VisitBritain is today launching an international ‘Where Giant Dreams come to Life’ film tourism campaign in its first-ever collaboration with Disney, producer of The BFG. The film, directed by Steven Spielberg and based on the book by Cardiff born author Roald Dahl, was filmed at locations across Britain including Blenheim Palace, London, the Isle of Skye and Bamburgh beach in Northumberland. The BFG film launches in the US on 1 July and in the UK on 22 July.
As Britain gears up to celebrate the 100th anniversary of Roald Dahl’s birth and in the run-up to the launch of the film adaption of The BFG, VisitBritain is showcasing to the world what makes Britain a GIANT - and family-friendly - tourism destination.
VisitBritain’s £350,000 six-week digital and social media campaign showcases magical, mysterious and dreamlike moments that can only be experienced on a trip to Britain. The campaign features a set of exclusive images of giant landmarks in Britain including the Angel of the North, Big Ben, the Isle of Skye and the lions in Trafalgar Square.
These images, and other giant visitor experiences across Britain, are being promoted across VisitBritain’s online and social media channels adapting its #OMGB (Oh My GREAT Britain) to ‘Oh My GIANT Britain.’ The campaign also wants people to upload their own images of ‘giant’ experiences and locations in Britain to their own social channels.

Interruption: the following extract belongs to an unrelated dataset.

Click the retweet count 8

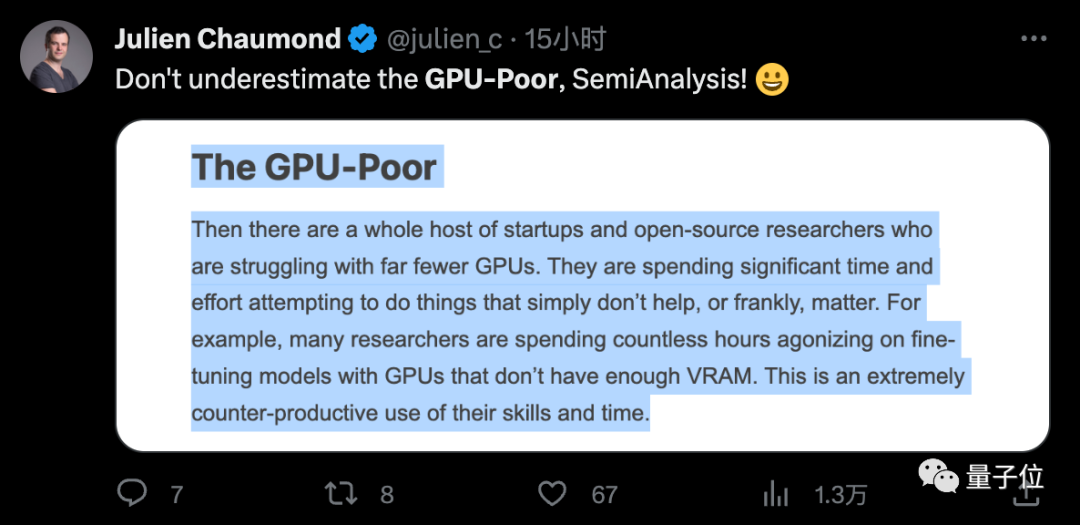click(387, 493)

VisitBritain/VisitEngland Chief Executive Sally Balcombe said that the link between tourism and film - ‘jet-setting’ - was “a potent one” with recent films delivering a real increase in visitor numbers.
VisitBritain’s campaign drives online ‘traffic’ to a BFG website on visitbritain.com/thebfg. Visitors to the site in the US, France, Canada, Russia and Australia can enter a competition for the chance to win a family trip to Britain, including a visit to Cardiff for its ‘City of the Unexpected’ celebrations in September.
Last year set a record for inbound tourism to Britain on visits and spend with 36.1 million visits, 5% up on 2014, and spending up 1% to £22.1 billion.